Mas viver em Lisboa é uma vantagem? Para fazer um disco destes, por exemplo?
Talvez. Porque é mais urbano… a verdade é que Lisboa tem os grandes defeitos das grandes metrópoles, mas não tem as virtudes. Obras por todo o lado, muita desorganização, os políticos fazem demasiada propaganda e trabalham pouco. E com o pouco que fazem há sempre muito barulho. Deviam investir a sério, em transportes públicos, tirar daqui os carros. Ouço-os a falar disso há muito tempo mas a verdade é que está tudo muito pior.
Se fizer uma canção sobre isso talvez consiga algum resultado.
Prefiro falar de coisas boas.
Ou más. Histórias de quem quase morre de amor.
Mas isso é bom. Morrer de amor não é bom? É maravilhoso.
Acha?
Então não é? Uma vez uma senhora chamada Ana Vidal escreveu um poema para eu cantar. O final da história era assim:
“E mesmo nesta hora de perder-te
Sabendo que a magia se desfez
Terá valido a pena conhecer-te
E deslumbrar-me ao menos uma vez”
Diz isso agora…
O Pedro Paixão é que diz que a vida é feita de várias mortes, não é? Já morri de amor e tive dificuldade em levantar-me, claro. Sei bem do que falo.

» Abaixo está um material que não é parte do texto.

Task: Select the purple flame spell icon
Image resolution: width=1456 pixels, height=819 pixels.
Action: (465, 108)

Ainda bem, porque quem ouvir estas canções vai achar isso mesmo, que quem as canta sabe do que está a falar.
Bom, mas a isso também se chama interpretar. “Faz o que eu digo, não faças o que eu faço”. Sou sobretudo um intérprete. Sou um cantor e estou a dar vida à canção. É preciso compreender o poema, interiorizá-lo, saborear as palavras. A Natália Correia dizia que a poesia é para comer. Gosto dessa coisa. Dizer bem as palavras. Aí, o fado ajudou-me muito. É preciso ter cuidado com a forma como dizemos as coisas.
Posto isto, haverá concertos.
Sim, e ainda bem.
Depois daquela maratona de quase 30 coliseus, não ficou cansado de dar concertos?

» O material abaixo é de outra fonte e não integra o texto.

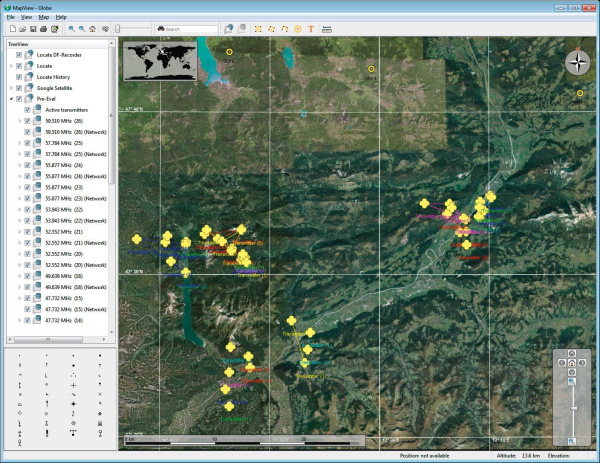
Task: Reset view with navigation pad home button
Action: (571, 363)
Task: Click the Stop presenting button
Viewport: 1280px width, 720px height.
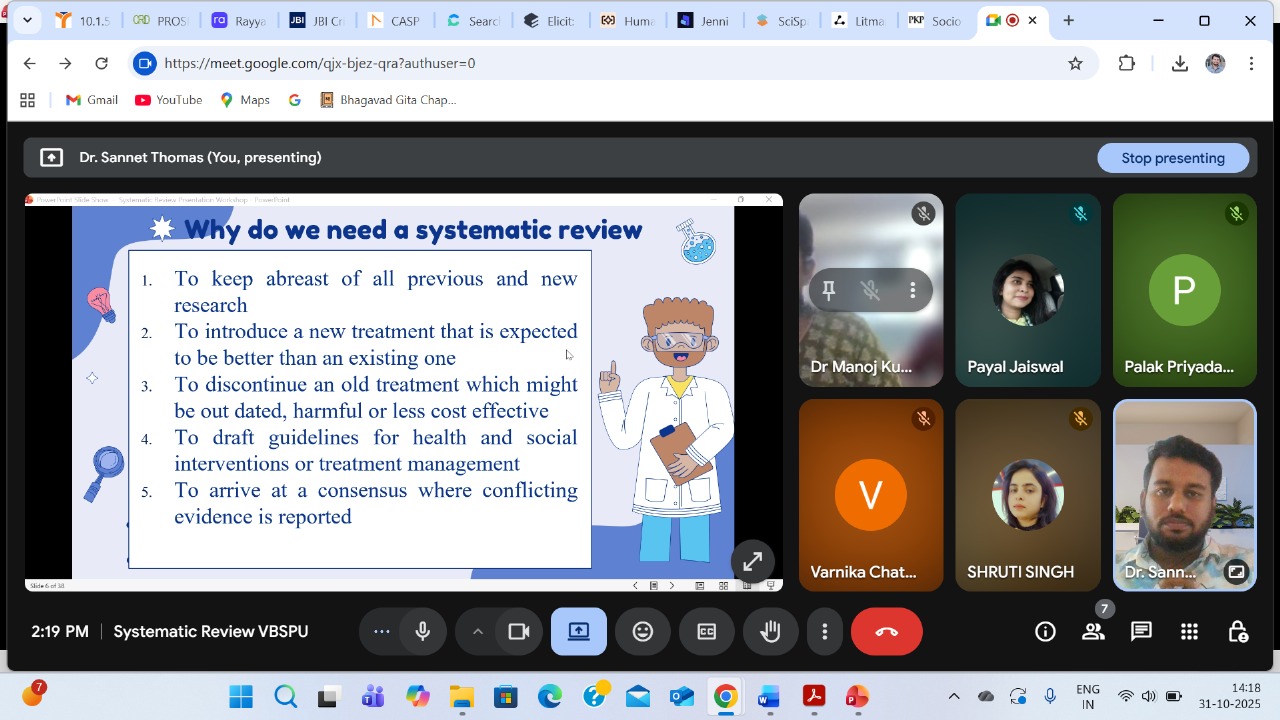Action: tap(1172, 158)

Nada. Nada mesmo. Pedi para parar no início do ano e foi a pior coisa que fiz.
Quanto tempo?
Dois meses. Foi horrível. Estava super angustiado. Ao fim de duas semanas já não aguentava. A rotina de andar na estrada… às tantas não sabia o que fazer.
Podia ter aproveitado para aprender a cozinhar.